# Windows Mobile Continuum Scaling on External Screen



## raghulive (Nov 23, 2016)

Continuum  is the unique feature for windows phone. continuum will scale perfectly  ,when it connected to Monitors with full HD resolution. 
But when you use it for TV , scaling problems will occur. Those who don't have PCs, Continuum will be become wonderful mini PC Experience.

few people ,may know these Registry values when 950/xl devices first inter-op unlocked for continuum scaling.lately made a post for others.

If your device is inter-op unlocked,you can change these registry values for perfect scaling and smooth experience.

below procedure is  "wired continuum " with 950 xl with LCD Full HD local tv
wireless continuum not tested due to lack of Miracast Device,it's also same with another Config id ,if you connect only connect with Miracast ,2nd config id which lengthy, is continuum config id ,next time when you connected.,In wired connection check another lengthy config id (3rd one)came or not.

*Intial Setup :-*
If your Device is unsupported and had Miracast feature Deploy continuum Cabs using the  " Continuum for unsupported devices"
 First open Continuum app and complete setup ,you will see continuum on big screen which is stretched 
go to external settings==> display , grab display slider to top left  as  seen below and restart.

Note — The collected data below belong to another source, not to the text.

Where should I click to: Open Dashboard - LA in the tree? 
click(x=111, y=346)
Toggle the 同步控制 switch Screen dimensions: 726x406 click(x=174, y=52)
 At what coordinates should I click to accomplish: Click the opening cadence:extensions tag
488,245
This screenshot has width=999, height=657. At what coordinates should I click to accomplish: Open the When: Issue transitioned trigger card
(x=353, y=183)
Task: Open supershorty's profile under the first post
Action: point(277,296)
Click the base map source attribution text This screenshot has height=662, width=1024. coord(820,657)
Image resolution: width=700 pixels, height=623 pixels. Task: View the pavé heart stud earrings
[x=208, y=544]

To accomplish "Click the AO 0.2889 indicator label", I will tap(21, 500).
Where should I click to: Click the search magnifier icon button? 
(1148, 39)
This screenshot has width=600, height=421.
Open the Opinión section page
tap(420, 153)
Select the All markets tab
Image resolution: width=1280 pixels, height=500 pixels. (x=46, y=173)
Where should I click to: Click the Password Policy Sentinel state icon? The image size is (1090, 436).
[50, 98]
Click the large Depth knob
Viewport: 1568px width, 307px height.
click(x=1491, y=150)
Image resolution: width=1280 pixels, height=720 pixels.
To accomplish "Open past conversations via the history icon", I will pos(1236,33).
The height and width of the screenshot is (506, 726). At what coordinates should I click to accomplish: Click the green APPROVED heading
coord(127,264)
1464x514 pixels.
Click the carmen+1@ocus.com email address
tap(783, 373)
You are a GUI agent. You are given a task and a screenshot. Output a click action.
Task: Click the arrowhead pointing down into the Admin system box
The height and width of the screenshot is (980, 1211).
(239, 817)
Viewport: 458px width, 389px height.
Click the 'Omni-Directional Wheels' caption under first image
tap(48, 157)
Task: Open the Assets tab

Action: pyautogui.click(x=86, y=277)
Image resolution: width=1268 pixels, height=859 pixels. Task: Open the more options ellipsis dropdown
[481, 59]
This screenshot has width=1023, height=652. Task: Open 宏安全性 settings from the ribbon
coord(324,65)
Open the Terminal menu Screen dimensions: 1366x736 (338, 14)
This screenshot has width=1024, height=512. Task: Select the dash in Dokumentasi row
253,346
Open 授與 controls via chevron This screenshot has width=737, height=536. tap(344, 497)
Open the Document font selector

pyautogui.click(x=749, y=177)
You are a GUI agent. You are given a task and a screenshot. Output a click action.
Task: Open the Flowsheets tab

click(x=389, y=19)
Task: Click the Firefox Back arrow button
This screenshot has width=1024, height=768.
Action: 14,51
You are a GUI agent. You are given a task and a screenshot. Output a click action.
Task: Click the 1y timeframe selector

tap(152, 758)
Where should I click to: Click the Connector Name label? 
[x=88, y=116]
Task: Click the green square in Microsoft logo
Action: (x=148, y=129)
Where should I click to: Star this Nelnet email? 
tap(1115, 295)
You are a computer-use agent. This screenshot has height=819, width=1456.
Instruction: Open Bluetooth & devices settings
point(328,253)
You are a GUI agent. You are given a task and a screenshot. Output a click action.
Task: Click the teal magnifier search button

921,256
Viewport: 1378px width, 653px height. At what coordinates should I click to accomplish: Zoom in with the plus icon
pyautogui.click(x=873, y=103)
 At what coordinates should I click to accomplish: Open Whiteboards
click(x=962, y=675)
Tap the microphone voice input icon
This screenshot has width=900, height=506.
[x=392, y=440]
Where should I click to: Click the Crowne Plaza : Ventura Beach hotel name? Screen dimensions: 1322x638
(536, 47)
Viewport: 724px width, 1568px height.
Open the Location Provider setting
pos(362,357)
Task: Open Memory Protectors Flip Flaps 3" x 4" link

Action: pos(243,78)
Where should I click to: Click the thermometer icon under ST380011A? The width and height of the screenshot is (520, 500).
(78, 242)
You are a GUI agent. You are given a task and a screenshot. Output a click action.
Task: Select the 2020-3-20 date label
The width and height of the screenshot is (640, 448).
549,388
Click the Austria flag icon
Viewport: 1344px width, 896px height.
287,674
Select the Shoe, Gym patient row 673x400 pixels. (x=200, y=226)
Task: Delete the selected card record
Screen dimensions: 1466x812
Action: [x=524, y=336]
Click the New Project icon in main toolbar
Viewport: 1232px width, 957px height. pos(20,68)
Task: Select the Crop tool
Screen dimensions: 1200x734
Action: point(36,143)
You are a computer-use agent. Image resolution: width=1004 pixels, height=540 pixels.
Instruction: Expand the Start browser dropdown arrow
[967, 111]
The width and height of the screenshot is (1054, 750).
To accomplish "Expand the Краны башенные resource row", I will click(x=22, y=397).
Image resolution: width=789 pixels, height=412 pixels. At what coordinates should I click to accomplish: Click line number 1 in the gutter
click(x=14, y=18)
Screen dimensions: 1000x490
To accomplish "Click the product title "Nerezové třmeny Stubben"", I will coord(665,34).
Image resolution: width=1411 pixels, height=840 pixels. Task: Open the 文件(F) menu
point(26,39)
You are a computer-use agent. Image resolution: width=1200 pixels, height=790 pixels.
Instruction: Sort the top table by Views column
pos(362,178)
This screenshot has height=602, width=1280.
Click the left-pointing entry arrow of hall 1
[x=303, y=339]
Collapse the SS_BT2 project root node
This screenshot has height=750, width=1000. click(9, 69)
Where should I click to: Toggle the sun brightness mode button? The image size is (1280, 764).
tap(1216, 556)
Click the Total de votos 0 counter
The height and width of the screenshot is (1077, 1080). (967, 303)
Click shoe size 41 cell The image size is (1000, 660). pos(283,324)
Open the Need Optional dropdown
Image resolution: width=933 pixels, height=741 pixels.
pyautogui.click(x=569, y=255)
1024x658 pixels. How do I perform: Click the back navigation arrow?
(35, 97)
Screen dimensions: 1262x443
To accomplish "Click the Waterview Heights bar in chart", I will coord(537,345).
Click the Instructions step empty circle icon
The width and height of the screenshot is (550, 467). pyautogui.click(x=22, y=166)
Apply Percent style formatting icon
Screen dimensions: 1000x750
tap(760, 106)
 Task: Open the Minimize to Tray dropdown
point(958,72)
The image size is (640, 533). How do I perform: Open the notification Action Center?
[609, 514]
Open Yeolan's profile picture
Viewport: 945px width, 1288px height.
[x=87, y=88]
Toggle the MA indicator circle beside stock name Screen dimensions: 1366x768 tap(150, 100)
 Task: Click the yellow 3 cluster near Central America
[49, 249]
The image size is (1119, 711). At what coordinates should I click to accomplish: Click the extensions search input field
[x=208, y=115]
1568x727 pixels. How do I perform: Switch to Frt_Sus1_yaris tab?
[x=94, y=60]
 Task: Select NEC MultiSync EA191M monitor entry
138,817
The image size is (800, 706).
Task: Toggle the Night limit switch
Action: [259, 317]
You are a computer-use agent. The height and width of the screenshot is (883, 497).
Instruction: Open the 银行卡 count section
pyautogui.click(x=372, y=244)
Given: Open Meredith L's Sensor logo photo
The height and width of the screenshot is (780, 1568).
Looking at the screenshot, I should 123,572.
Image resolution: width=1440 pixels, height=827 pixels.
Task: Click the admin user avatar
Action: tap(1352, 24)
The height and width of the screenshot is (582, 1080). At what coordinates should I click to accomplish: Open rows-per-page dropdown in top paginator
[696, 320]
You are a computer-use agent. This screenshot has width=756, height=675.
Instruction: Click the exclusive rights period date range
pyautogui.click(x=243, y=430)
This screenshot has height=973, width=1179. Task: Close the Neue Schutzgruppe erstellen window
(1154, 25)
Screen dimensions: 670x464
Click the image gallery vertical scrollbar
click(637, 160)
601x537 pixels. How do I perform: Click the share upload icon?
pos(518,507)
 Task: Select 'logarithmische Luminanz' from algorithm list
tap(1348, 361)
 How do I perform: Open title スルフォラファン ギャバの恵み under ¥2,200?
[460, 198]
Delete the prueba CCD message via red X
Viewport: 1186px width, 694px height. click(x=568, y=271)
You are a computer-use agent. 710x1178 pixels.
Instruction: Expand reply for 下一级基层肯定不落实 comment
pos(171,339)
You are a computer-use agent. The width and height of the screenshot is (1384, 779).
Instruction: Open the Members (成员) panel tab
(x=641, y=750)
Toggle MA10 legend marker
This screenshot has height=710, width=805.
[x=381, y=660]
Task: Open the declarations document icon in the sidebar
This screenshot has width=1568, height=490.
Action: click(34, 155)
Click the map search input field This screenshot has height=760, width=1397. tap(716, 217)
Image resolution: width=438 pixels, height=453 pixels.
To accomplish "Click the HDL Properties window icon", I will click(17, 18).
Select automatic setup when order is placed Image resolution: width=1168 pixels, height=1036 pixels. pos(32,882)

When Continuum establishes Connection. *Configuration ID*  is Created under below path.
*
HKEY_LOCAL_MACHINE/System/ControlSet001/Control/GraphicsDrivers/Configuration/2nd one(Your Continuum config ID)*
when you connect through one setup it may be  wired or wireless there will be one Config ID will be generated

*For my 950 XL wired connection*
SYSTEM\ControlSet001\Control\GraphicsDrivers\Configuration\*CMO00110_09_07D9_98+___900015_01_07D8_99^485D46A2EC43A2B39ACB2592A9ED698A\*01\00









for example if you connect through wireless setup ,one config ID generated remeber that like it is for scaling for wireless display scaling or  name it in category with id for wptweaks
then you again connect with wired setup another Config ID is generated   remeber it for scaling for wired display scaling.
Remember id for which it is belongs to like wired or Wireless






if you connect through both wired and wireless setups and you see only one config ID ,look for two "DwmClipBpx.xxxx" registry values in two places.
*
For any Config ID modification is same at all registry values* 
when you go into Config ID then
 go to 01 then 00 







Below 4 values are Responsible for scaling. See above picture

Enter all values through Interop-unlock App,values are in hexagonal
*
1)   DwmClipBpx.bottom
2)   DwmClipBpx.left
3)   DwmClipBpx.right
4)   DwmClipBpx.top
*

 Here.Bottom and right values are resolution of this external display.
Left and top values are Side scaling.

open interop unlock app in Continuum Mode or use wptweaks by importing xml file.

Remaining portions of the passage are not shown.